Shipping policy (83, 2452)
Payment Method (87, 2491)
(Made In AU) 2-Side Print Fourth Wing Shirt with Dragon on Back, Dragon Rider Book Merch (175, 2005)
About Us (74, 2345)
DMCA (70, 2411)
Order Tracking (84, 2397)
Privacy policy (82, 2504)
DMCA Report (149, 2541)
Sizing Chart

#####

**Exercise description**
Taking care to miss no line, set down the whole listing above exactly.

**Your response**
Shipping policy (83, 2452)
Payment Method (87, 2491)
(Made In AU) 2-Side Print Fourth Wing Shirt with Dragon on Back, Dragon Rider Book Merch (175, 2005)
About Us (74, 2345)
DMCA (70, 2411)
Order Tracking (84, 2397)
Privacy policy (82, 2504)
DMCA Report (149, 2541)
Sizing Chart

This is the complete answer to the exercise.